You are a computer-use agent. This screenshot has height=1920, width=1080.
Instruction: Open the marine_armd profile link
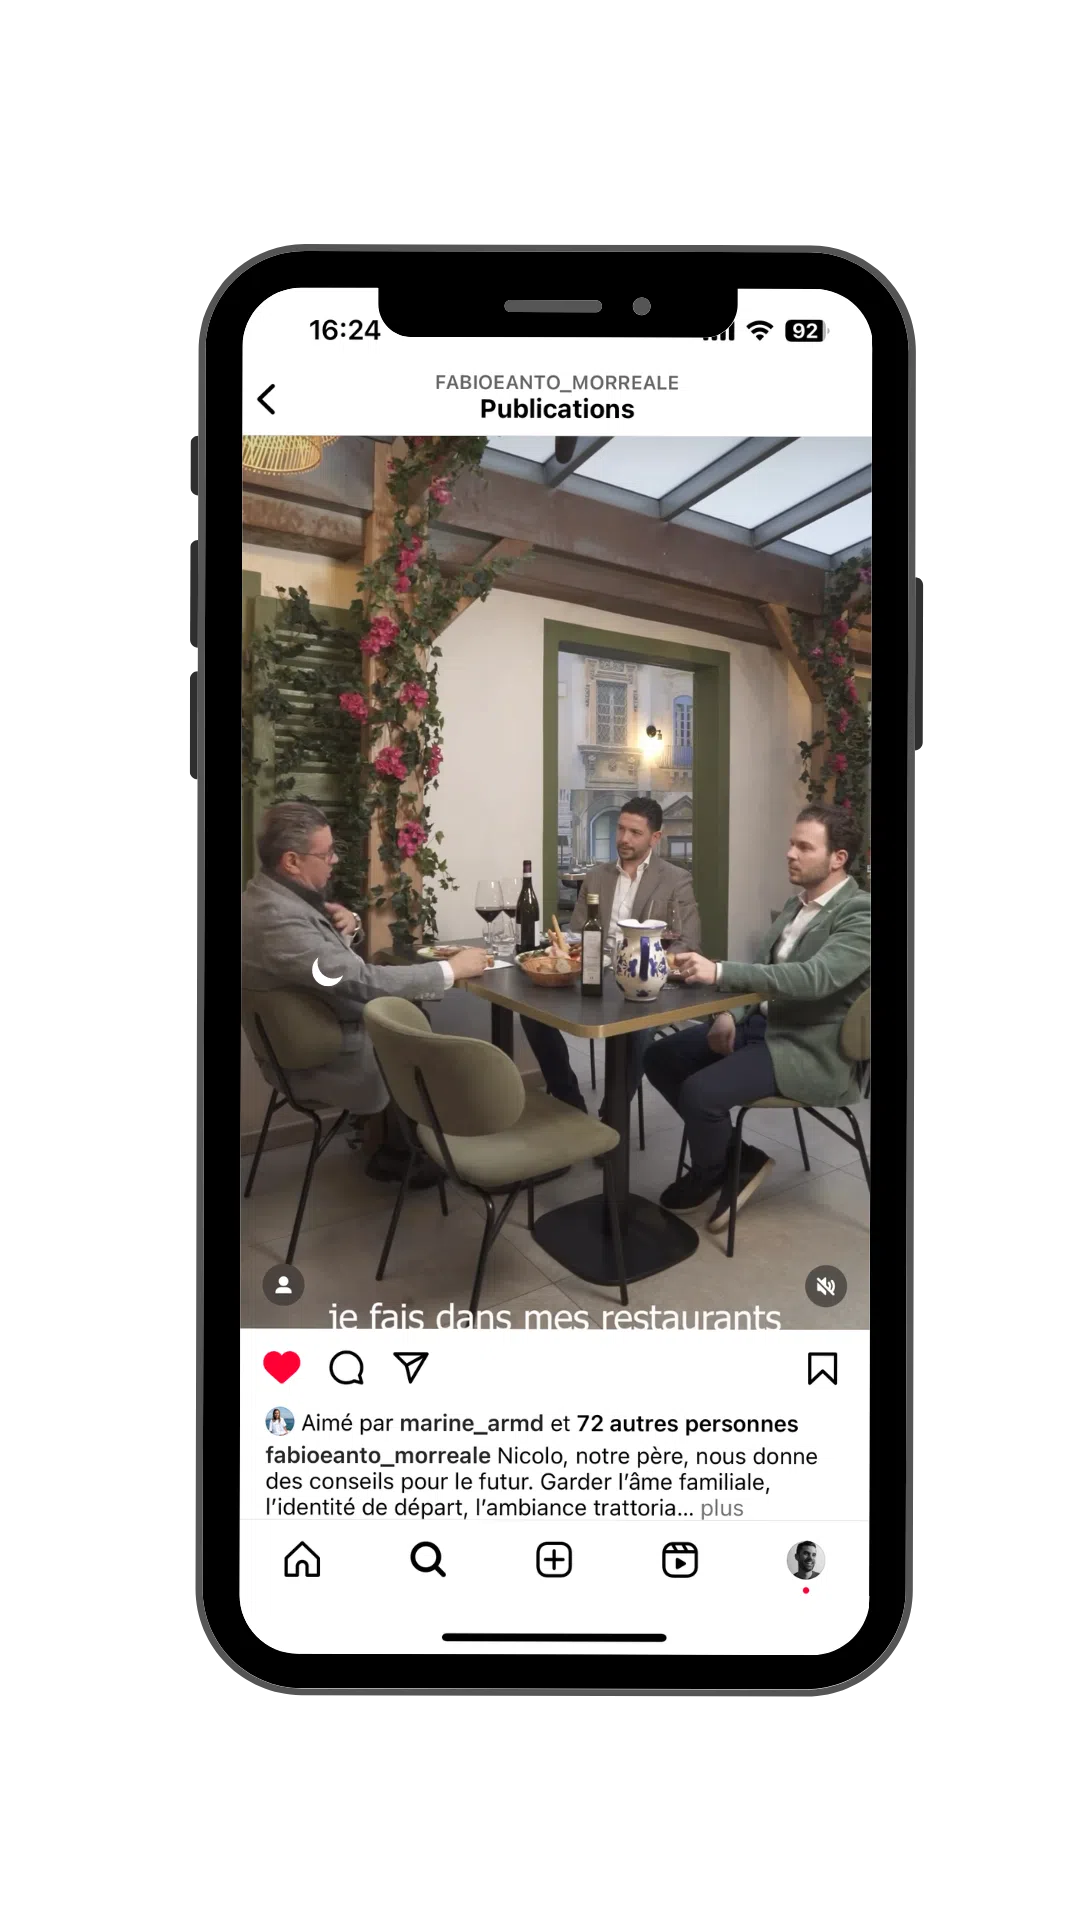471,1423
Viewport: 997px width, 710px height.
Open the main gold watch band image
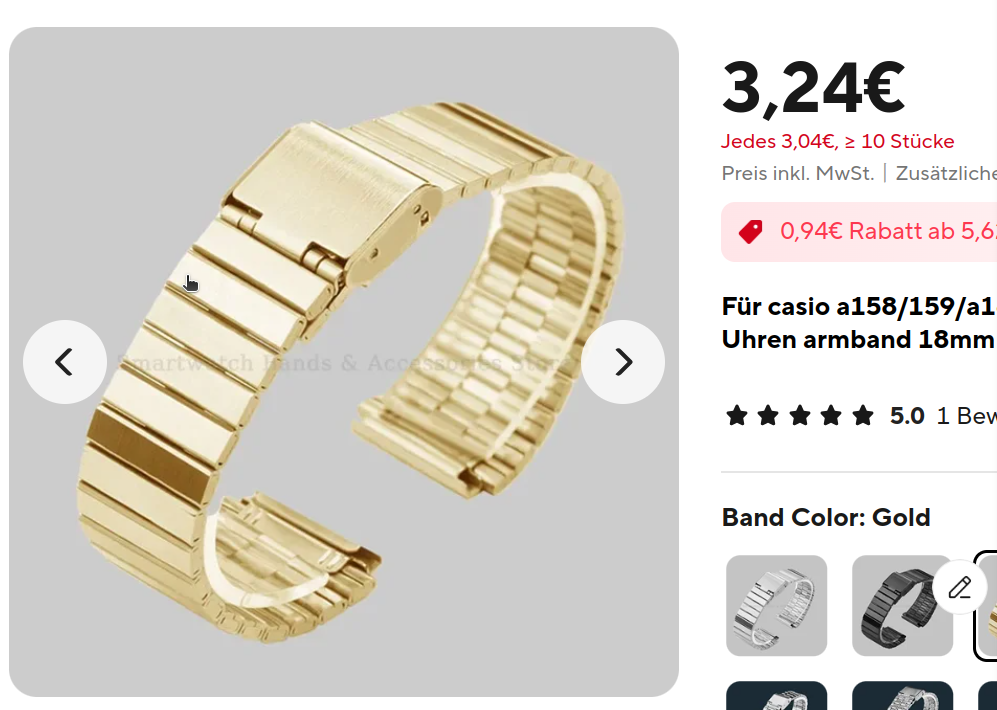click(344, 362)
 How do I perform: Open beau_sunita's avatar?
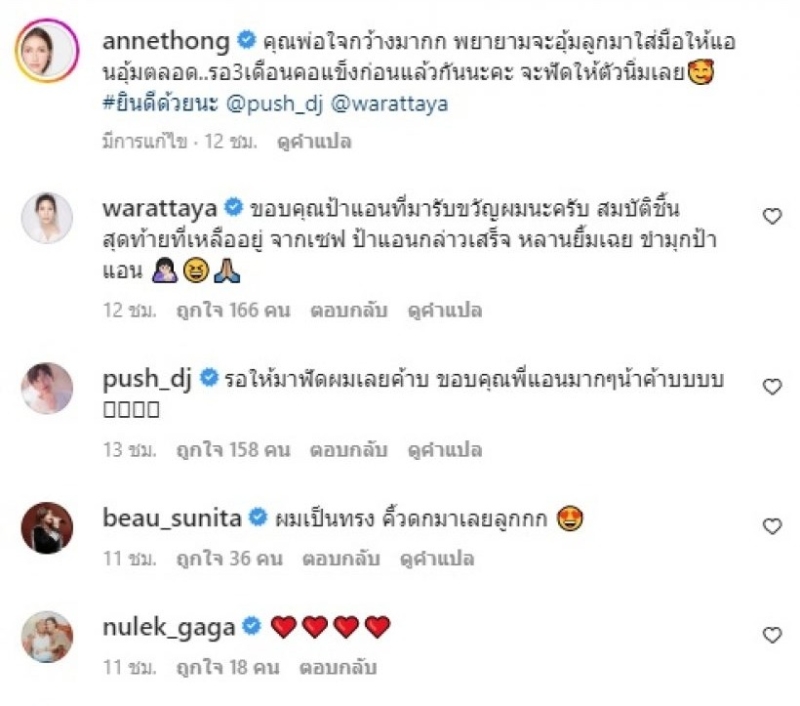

****************************************

[ACTIVITY]: Please copy out each line of the listing above that contains the string "width".

[FINISHED TASK]:
You are a computer-use agent. This screenshot has height=1920, width=1080.
Viewport: 997px width, 710px height.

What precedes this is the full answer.